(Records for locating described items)
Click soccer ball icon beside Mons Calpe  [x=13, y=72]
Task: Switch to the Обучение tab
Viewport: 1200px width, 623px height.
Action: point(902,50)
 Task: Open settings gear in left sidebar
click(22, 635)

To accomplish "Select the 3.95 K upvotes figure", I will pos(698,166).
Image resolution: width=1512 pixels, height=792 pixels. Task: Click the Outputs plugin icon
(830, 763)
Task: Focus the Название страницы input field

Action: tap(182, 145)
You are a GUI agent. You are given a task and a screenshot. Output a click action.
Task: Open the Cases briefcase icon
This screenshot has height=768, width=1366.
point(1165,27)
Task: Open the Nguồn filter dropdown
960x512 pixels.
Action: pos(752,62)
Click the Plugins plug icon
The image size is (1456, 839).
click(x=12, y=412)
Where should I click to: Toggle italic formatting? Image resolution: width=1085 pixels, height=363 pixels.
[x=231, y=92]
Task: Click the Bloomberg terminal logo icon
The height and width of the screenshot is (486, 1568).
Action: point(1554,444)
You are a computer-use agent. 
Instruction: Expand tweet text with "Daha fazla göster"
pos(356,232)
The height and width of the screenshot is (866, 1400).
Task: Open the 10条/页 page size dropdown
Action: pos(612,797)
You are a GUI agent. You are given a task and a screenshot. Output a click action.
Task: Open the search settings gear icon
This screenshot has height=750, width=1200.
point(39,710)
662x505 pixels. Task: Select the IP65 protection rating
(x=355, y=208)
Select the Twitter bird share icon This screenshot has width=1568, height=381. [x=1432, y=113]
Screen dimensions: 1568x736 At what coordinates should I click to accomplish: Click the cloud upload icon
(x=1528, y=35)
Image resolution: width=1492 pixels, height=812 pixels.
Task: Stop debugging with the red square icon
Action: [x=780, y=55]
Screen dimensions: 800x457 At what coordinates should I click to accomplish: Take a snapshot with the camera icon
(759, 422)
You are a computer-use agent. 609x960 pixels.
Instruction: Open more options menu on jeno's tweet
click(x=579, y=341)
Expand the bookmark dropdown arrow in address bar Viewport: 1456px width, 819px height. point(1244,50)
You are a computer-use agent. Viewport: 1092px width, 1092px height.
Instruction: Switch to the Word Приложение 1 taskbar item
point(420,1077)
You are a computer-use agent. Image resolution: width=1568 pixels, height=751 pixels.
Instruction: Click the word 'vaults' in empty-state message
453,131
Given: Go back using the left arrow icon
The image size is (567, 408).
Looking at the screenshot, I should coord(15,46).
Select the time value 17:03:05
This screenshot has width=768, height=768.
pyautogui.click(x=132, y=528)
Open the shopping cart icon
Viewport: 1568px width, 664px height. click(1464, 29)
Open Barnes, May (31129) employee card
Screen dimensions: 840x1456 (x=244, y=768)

### What is needed
Reproduce every one of the records above, word for word and line for line, without changing anything.

### Output
Click soccer ball icon beside Mons Calpe  [x=13, y=72]
Task: Switch to the Обучение tab
Viewport: 1200px width, 623px height.
Action: point(902,50)
 Task: Open settings gear in left sidebar
click(22, 635)

To accomplish "Select the 3.95 K upvotes figure", I will pos(698,166).
Image resolution: width=1512 pixels, height=792 pixels. Task: Click the Outputs plugin icon
(830, 763)
Task: Focus the Название страницы input field

Action: tap(182, 145)
You are a GUI agent. You are given a task and a screenshot. Output a click action.
Task: Open the Cases briefcase icon
This screenshot has height=768, width=1366.
point(1165,27)
Task: Open the Nguồn filter dropdown
960x512 pixels.
Action: pos(752,62)
Click the Plugins plug icon
The image size is (1456, 839).
click(x=12, y=412)
Where should I click to: Toggle italic formatting? Image resolution: width=1085 pixels, height=363 pixels.
[x=231, y=92]
Task: Click the Bloomberg terminal logo icon
The height and width of the screenshot is (486, 1568).
Action: point(1554,444)
You are a computer-use agent. 
Instruction: Expand tweet text with "Daha fazla göster"
pos(356,232)
The height and width of the screenshot is (866, 1400).
Task: Open the 10条/页 page size dropdown
Action: pos(612,797)
You are a GUI agent. You are given a task and a screenshot. Output a click action.
Task: Open the search settings gear icon
This screenshot has height=750, width=1200.
point(39,710)
662x505 pixels. Task: Select the IP65 protection rating
(x=355, y=208)
Select the Twitter bird share icon This screenshot has width=1568, height=381. [x=1432, y=113]
Screen dimensions: 1568x736 At what coordinates should I click to accomplish: Click the cloud upload icon
(x=1528, y=35)
Image resolution: width=1492 pixels, height=812 pixels.
Task: Stop debugging with the red square icon
Action: [x=780, y=55]
Screen dimensions: 800x457 At what coordinates should I click to accomplish: Take a snapshot with the camera icon
(759, 422)
You are a computer-use agent. 609x960 pixels.
Instruction: Open more options menu on jeno's tweet
click(x=579, y=341)
Expand the bookmark dropdown arrow in address bar Viewport: 1456px width, 819px height. point(1244,50)
You are a computer-use agent. Viewport: 1092px width, 1092px height.
Instruction: Switch to the Word Приложение 1 taskbar item
point(420,1077)
You are a computer-use agent. Image resolution: width=1568 pixels, height=751 pixels.
Instruction: Click the word 'vaults' in empty-state message
453,131
Given: Go back using the left arrow icon
The image size is (567, 408).
Looking at the screenshot, I should coord(15,46).
Select the time value 17:03:05
This screenshot has width=768, height=768.
pyautogui.click(x=132, y=528)
Open the shopping cart icon
Viewport: 1568px width, 664px height. click(1464, 29)
Open Barnes, May (31129) employee card
Screen dimensions: 840x1456 (x=244, y=768)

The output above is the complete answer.